His son had fallen for the face first.

Lucas had done the same once.

He turned back to Windstone. "Let the staff know. Full discretion. His security coordinates with ours. No interruptions unless medically necessary."

"Immediately," Windstone said, already moving.

Lucas then faced Arion again. "I need a moment with Your Highness. Dean, can you help Windstone?"

Dean hesitated.

It was only a second, but Lucas saw it—the instinct to stay, to plant himself right where he was, between Arion and the rest of the world. He was already territorial in ways Dean himself probably hadn't named yet.

Then he nodded.

"Alright," he said quietly. "I'll be right outside."

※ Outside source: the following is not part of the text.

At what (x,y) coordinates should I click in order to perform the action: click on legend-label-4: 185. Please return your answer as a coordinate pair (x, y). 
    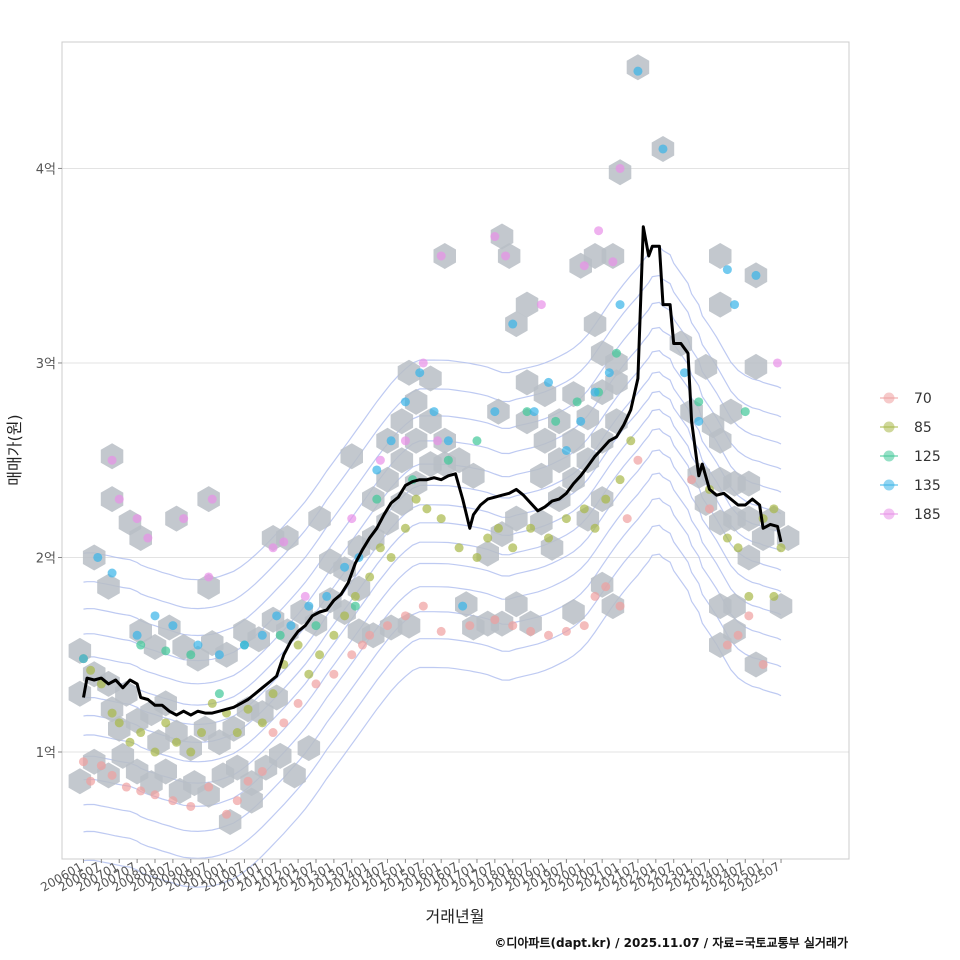
    Looking at the image, I should click on (928, 515).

His hand slid from Arion's chest at last, the contact breaking reluctantly. Arion's eyes followed the movement with an intensity that was almost a physical pull, clearly disliking the loss of it.

Windstone waited at the door, offering Dean a gentle, grandfatherly smile. "Come, young master. Let us bully the staff into proper efficiency."

Dean snorted despite himself and followed him out.

The door closed softly behind them.

Silence settled between two men who understood power and instinct too well and were finally alone.

Lucas did not sit.

He leaned on the doorframe, arms loosely crossed, gaze on the Crown Prince, who sat on his couch as if he owned the world and had, for the first time in years, chosen not to.

"You timed it," Lucas said calmly.

Arion's golden eyes lifted in those cool ambers Lucas had met so many times in the last three months.

"The backlash," Lucas continued. "You've been riding the edge for weeks. You know your limits better than any physician. And yet you let yourself cross them while having a meeting with my son."

Arion leaned back, his entire stance changing in seconds. He didn't look like someone in pain or even inconvenienced. "Yes. Of course, I did."

"You lied to him." Lucas replied, his tone cold as ice. 

Arion's lips curved. "You, Lucas Fitzgeralt, are the last person who gets to scold me for a calculated stunt. I was in backlash, a controlled one, yes, but you…" His gaze sharpened, a cruel glint in it. "Did you tell your sons this isn't your first life?"

Lucas did not let the surprise reach his face. He didn't know how someone outside his inner circle knew. And for sure he wasn't expecting the Crown Prince of an empire on the other side of the world to know.

"This is how you want to play?" he asked quietly.

"Maybe." Arion crossed one ankle over his knee with the effortless elegance of a dangerous man. "But I haven't spoken of it beyond this room. My point is simpler: even the strongest families cannot bury everything forever."

Lucas's jaw tightened. "What do you want?"